Posted on February 5, 2013 at 7:22 PM

Updated Tuesday, Feb 5 at 7:41 PM

CLARK COUNTY, Ind. (WHAS11) -- Southern Indiana health officials say they are in the middle of a serious health concern for residents.

The administrator for the Clark County Health Department says the ambulance service they contracted isn’t carrying medicine vital to their patients.

Rural Metro Ambulance covers most of Clark County, Ind, but health officials say they aren't carrying the necessary medicine they should.

“We are going to get to the bottom of it,” said Mike Meyer, Administrator for Clark County Health Department. “We are very concerned. We would like the best possible service for our citizens.”

Meyer says Rural Metro is not carrying Ativan, which is used to help control seizures.
Meyer says they are required to carry the drug.  It's a standard drug used in most ambulance services across the country.

“We had one call to our 911 service, a run that required one of these drugs, and their paramedics came back over the radio and told our dispatchers that they didn't have that drug with them,” said Meyer.

WHAS11 received a copy of that call.

Paramedic: "We don’t have any seizure medication?"
Dispatcher: “You don’t have any seizure medication?”
Paramedic: “That’s affirmative. No paramedic unit does.”

That call was from a month ago. WHAS11 also got a copy of a call from December expressing the same issue.

Paramedic: “Ma’am, we don’t have any seizure meds, but we’ll respond. You’ll need to transport an emergency to Scottsburg.”

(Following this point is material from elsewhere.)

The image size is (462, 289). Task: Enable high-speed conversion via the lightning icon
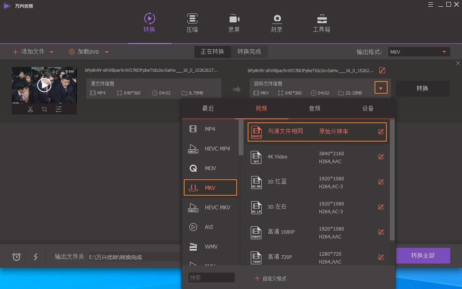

Those who oversee Clark County for Rural Metro Ambulance are based out of Indianapolis. WHAS11's Renee Murphy called the director and he told her they do carry the drugs despite what the paramedics were saying over the radio.

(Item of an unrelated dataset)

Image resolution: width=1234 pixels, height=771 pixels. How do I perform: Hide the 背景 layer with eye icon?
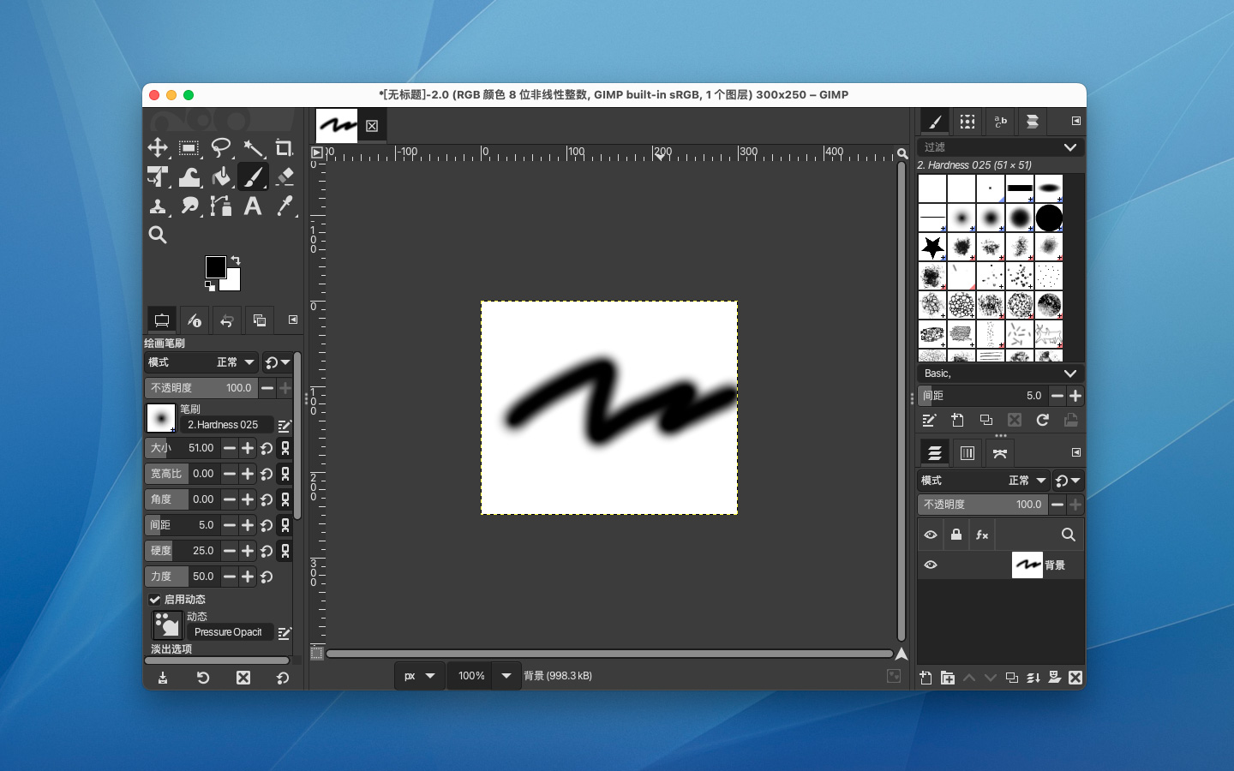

WHAS11 asked if he could double check and get back to us. It's been over a week and at the time of this report was filed, haven't gotten a call from.

“It’s very frustrating. Communications in this situation is paramount and for us to have to find out through the grape vine more or less or through these other channels certainly is frustrating,” said Meyer. “I have not been able to get very many answers their response has been rather slow which is what we consider not an ideal situation.”

Residents were also concerned when we told them what's going.

“I definitely think that needs to be changed to something that can help more people,” said Brooke Birkla, a Clark County resident.

”We would rather they have all the tools they need rather than calling another service to help them which could lose valuable time,” said Meyer.

The Clark County Health Department is holding a meeting with Rural Metro Ambulance services Wednesday morning to address the concerns.